### TEXT BLOCK
____________________

- Education: Stony Brook University
- Occupation: Journalist
- Employer: Quanta Magazine
- Website: https://ericaklarreich.pressfolios.com/

= Erica Klarreich =

American mathematician

Erica Gail Klarreich is an American mathematician, journalist and science popularizer.

==Early life and education==
Klarreich's father was a professor of mathematics, and her mother was a mathematics teacher.

Klarreich obtained her Ph.D. in mathematics under the guidance of Yair Nathan Minsky at Stony Brook University in 1997.

==Mathematics==
As a mathematician, Klarreich proved that the boundary of the curve complex is homeomorphic to the space of ending laminations.

==Popular science writing==
As a popular science writer, Klarreich's work has appeared in publications such as Nature, Scientific American, New Scientist, and Quanta Magazine. She is one of the winners of the 2021 Joint Policy Board for Mathematics Communications Award for her popular science writing.

== Personal life ==
As of 2025, Klarreich lives in Berkeley, California.

== Selected publications ==
===Mathematics===
- "The boundary at infinity of the curve complex and the relative Teichmüller space"
- "Semiconjugacies between Kleinian group actions on the Riemann sphere"

===Popular science===
- "Biologists join the dots", Nature, v. 413, n. 6855, pp. 450–452, 2001.
- "Foams and honeycombs", American Scientist, v. 88, n. 2, pp. 152–161, 2000.
- "Quantum cryptography: Can you keep a secret?", Nature, v. 418, n. 6895, pp. 270–272, 2002.
- "Huygens's clocks revisited", American Scientist, v. 90, pp. 322–323, 2002.

____________________

### ENTRIES SHOWN

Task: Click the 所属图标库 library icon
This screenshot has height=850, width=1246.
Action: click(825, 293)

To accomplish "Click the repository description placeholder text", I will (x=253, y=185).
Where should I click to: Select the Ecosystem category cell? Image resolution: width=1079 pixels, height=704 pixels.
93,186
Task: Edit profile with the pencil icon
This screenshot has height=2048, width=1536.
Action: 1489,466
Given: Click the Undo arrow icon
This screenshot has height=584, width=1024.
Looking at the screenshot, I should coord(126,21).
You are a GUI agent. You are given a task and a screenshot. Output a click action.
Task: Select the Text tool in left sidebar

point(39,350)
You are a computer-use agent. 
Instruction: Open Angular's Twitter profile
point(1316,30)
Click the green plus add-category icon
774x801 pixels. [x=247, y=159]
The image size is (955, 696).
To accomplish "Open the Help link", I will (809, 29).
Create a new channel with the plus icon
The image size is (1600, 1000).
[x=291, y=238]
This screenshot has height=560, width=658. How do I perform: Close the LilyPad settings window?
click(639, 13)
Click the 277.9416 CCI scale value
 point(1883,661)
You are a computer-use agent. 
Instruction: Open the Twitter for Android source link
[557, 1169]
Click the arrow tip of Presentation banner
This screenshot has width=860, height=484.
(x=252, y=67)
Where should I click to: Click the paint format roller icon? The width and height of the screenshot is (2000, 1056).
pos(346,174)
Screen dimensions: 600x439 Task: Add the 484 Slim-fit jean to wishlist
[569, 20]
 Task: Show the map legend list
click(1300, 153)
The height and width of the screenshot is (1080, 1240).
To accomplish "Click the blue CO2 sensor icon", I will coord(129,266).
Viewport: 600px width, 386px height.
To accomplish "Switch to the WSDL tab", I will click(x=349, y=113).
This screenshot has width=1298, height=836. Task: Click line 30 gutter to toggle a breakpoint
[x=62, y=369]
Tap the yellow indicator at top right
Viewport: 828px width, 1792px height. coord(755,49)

____________________

### REQUIREMENT 1
Reproduce the part of the Erica Klarreich biography starting with "Erica Gail Klarreich" and going on through "of ending laminations.", swapping "curve complex" for "arc complex".
### REQUIREMENT 2
Name every publication that the "Popular science writing" section of the Erica Klarreich biography lists as having carried her work.

### EXERCISE SOLUTION 1
Erica Gail Klarreich is an American mathematician, journalist and science popularizer.

==Early life and education==
Klarreich's father was a professor of mathematics, and her mother was a mathematics teacher.

Klarreich obtained her Ph.D. in mathematics under the guidance of Yair Nathan Minsky at Stony Brook University in 1997.

==Mathematics==
As a mathematician, Klarreich proved that the boundary of the arc complex is homeomorphic to the space of ending laminations.

### EXERCISE SOLUTION 2
Nature, Scientific American, New Scientist, Quanta Magazine